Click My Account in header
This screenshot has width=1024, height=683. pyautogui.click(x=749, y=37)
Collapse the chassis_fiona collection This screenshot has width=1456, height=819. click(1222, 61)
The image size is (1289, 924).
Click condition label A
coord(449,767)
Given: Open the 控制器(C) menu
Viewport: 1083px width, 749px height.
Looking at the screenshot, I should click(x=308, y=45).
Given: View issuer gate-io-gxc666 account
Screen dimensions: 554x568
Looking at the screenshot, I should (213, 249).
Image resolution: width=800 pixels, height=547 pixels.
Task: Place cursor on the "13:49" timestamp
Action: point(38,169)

........

* _Task brief_:
Copy exactly the line that contains "Viewport: 1083px width, 749px height." and all lines after it in the listing above, through the final line, and nothing else.

* _Solution for this task_:
Viewport: 1083px width, 749px height.
Looking at the screenshot, I should click(x=308, y=45).
Given: View issuer gate-io-gxc666 account
Screen dimensions: 554x568
Looking at the screenshot, I should (213, 249).
Image resolution: width=800 pixels, height=547 pixels.
Task: Place cursor on the "13:49" timestamp
Action: point(38,169)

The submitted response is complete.